### REQUIREMENT
Rewrite only the records from the line holding "Click the profile" through the line holding "pyautogui.click(x=125, y=517)", inclusive, changing "dropdown" to "list" and leaving everything else as is.

### STORED DATA
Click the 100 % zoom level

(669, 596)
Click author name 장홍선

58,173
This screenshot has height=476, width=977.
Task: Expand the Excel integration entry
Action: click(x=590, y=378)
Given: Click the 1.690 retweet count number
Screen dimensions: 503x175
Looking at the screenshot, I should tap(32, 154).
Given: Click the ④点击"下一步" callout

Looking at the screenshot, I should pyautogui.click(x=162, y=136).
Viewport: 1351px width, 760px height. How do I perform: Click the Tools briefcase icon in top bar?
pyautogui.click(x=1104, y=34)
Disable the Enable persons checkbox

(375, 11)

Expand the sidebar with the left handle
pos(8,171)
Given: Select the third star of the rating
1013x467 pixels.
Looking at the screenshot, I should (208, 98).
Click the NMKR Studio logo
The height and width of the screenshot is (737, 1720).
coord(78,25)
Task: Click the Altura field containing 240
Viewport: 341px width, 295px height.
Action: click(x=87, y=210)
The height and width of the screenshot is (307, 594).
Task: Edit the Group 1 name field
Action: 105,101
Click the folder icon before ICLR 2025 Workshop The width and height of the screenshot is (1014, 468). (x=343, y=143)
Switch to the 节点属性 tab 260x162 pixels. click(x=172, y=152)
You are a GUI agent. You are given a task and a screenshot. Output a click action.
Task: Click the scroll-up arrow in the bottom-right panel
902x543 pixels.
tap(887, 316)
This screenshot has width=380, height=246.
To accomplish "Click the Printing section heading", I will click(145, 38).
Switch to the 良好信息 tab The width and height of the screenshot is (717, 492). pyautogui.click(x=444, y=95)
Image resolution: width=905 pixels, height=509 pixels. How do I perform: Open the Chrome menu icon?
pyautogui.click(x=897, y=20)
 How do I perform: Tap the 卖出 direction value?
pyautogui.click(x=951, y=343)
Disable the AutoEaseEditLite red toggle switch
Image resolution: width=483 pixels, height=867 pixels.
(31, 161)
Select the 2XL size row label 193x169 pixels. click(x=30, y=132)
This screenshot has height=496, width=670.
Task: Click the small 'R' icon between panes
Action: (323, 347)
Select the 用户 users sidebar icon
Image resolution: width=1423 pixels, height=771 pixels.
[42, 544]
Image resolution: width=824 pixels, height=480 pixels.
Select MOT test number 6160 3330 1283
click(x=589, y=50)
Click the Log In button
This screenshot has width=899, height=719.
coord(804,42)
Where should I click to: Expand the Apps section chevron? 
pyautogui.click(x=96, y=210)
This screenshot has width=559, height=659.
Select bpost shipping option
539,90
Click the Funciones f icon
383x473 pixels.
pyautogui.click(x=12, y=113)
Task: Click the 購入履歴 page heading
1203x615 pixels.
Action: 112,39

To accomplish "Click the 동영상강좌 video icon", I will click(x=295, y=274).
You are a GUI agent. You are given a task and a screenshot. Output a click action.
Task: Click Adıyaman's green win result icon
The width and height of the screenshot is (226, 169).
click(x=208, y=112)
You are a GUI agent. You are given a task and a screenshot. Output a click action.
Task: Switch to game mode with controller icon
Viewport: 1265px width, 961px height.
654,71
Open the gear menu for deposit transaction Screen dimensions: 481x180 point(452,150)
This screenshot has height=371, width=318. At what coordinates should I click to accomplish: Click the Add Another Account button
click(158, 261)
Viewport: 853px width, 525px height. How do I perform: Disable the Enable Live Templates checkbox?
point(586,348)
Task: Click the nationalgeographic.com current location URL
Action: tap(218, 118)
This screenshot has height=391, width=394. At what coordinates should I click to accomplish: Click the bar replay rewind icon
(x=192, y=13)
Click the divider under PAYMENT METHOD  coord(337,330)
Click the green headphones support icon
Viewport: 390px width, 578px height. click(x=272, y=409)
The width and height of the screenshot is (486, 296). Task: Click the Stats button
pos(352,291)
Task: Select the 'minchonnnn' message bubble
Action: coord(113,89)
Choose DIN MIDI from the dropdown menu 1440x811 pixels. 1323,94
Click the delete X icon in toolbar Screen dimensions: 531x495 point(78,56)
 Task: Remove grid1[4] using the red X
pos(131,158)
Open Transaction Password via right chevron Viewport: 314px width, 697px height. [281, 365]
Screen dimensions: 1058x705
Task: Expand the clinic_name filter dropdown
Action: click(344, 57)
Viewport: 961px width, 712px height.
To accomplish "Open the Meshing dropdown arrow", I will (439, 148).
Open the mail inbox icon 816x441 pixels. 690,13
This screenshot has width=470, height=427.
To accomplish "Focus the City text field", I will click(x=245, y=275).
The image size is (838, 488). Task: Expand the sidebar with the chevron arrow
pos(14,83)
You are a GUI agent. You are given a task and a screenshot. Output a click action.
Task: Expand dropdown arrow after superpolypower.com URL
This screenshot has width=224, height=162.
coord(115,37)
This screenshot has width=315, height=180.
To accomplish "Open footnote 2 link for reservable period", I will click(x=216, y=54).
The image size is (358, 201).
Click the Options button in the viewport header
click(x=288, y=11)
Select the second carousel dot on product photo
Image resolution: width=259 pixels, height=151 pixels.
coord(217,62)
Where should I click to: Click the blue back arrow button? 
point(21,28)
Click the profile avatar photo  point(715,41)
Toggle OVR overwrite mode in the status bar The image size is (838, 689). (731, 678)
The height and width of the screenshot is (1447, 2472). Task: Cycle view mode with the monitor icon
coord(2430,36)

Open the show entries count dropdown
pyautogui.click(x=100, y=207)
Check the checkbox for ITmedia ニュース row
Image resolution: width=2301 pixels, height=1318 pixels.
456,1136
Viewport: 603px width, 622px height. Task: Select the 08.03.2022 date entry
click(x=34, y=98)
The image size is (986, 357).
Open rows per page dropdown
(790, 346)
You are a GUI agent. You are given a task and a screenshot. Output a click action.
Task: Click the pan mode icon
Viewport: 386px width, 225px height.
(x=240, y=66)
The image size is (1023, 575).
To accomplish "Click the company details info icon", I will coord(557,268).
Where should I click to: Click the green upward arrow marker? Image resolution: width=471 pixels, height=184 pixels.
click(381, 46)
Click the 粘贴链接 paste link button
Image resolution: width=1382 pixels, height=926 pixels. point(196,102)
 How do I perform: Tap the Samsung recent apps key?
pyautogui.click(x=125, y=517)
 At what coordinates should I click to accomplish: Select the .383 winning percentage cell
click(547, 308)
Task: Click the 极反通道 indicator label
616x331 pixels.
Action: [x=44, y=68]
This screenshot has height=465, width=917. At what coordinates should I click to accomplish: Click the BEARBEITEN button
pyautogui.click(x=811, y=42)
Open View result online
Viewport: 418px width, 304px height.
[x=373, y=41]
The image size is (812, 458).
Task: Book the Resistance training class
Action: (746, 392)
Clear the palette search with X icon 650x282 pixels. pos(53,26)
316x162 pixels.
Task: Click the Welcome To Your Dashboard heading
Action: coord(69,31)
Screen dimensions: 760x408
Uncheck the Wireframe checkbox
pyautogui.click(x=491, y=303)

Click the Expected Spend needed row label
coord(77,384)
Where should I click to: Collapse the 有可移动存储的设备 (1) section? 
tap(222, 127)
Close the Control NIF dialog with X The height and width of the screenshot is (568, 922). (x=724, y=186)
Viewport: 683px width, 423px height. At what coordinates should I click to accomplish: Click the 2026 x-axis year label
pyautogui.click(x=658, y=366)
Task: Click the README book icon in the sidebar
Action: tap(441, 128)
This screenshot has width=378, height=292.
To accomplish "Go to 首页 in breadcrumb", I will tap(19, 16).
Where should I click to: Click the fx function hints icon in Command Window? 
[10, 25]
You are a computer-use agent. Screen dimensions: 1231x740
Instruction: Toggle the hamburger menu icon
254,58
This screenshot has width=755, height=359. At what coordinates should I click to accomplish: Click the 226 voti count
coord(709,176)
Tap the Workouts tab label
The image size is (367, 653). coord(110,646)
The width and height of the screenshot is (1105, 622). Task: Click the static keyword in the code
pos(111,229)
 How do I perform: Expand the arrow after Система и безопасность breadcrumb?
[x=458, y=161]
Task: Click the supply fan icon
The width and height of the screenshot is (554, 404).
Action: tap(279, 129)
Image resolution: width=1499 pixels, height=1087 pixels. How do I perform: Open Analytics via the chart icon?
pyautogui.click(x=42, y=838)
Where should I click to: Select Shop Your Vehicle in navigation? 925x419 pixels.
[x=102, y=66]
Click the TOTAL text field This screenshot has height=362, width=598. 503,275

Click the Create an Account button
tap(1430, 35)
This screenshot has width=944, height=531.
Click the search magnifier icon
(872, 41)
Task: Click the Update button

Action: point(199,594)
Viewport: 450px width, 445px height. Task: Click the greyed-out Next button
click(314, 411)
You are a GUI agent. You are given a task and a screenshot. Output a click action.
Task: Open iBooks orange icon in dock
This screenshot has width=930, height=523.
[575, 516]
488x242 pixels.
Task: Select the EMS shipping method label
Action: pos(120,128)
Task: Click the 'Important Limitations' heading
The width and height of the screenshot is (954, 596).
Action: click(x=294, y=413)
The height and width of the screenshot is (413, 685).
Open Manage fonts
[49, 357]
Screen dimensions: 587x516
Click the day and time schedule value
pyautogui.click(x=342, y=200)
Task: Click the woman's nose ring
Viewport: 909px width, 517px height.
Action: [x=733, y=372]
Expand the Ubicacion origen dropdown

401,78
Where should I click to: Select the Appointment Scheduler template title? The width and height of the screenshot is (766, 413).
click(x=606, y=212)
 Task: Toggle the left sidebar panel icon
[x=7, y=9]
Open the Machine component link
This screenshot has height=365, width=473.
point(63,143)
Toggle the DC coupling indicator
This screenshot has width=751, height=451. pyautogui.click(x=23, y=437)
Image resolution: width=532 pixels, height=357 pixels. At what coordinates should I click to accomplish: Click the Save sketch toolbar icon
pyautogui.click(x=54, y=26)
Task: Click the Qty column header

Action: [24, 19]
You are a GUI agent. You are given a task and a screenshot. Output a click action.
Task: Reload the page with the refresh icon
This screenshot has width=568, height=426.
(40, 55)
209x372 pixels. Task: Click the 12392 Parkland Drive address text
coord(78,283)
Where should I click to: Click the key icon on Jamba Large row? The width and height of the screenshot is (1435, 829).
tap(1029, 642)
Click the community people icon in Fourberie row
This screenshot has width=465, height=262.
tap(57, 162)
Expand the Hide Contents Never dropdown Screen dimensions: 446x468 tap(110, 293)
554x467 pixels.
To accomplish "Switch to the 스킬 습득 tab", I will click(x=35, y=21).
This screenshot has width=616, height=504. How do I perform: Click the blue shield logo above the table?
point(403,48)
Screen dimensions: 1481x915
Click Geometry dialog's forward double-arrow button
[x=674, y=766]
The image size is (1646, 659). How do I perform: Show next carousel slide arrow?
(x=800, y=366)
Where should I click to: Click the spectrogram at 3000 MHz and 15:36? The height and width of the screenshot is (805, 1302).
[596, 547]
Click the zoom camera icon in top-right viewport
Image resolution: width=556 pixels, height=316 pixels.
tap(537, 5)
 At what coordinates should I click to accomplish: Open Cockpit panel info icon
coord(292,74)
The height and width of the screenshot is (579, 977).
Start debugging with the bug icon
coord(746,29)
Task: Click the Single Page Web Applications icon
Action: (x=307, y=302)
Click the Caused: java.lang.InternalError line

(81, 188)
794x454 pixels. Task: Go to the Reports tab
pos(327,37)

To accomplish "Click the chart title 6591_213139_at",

### RESULT OF THIS EXERCISE
Click the profile avatar photo  point(715,41)
Toggle OVR overwrite mode in the status bar The image size is (838, 689). (731, 678)
The height and width of the screenshot is (1447, 2472). Task: Cycle view mode with the monitor icon
coord(2430,36)

Open the show entries count list
pyautogui.click(x=100, y=207)
Check the checkbox for ITmedia ニュース row
Image resolution: width=2301 pixels, height=1318 pixels.
456,1136
Viewport: 603px width, 622px height. Task: Select the 08.03.2022 date entry
click(x=34, y=98)
The image size is (986, 357).
Open rows per page list
(790, 346)
You are a GUI agent. You are given a task and a screenshot. Output a click action.
Task: Click the pan mode icon
Viewport: 386px width, 225px height.
(x=240, y=66)
The image size is (1023, 575).
To accomplish "Click the company details info icon", I will coord(557,268).
Where should I click to: Click the green upward arrow marker? Image resolution: width=471 pixels, height=184 pixels.
click(381, 46)
Click the 粘贴链接 paste link button
Image resolution: width=1382 pixels, height=926 pixels. point(196,102)
 How do I perform: Tap the Samsung recent apps key?
pyautogui.click(x=125, y=517)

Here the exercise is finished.